_Supplied information:_

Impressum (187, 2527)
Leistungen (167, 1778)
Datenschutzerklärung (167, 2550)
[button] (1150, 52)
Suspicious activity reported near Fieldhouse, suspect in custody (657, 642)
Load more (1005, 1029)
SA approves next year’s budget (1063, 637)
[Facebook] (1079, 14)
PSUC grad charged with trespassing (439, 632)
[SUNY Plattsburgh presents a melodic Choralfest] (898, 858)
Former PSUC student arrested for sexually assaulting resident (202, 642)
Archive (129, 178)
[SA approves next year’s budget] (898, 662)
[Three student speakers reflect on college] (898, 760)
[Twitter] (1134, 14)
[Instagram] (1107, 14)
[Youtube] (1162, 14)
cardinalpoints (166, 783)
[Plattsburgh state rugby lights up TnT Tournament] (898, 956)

_Problem description:_ Put the lines of the data into a JSON list of strings, one string per line and with blank lines omitted, starting with the line that contains "[Youtube] (1162, 14)" and continuing through the last line of the data.

_Answer below:_
[
  "[Youtube] (1162, 14)",
  "cardinalpoints (166, 783)",
  "[Plattsburgh state rugby lights up TnT Tournament] (898, 956)"
]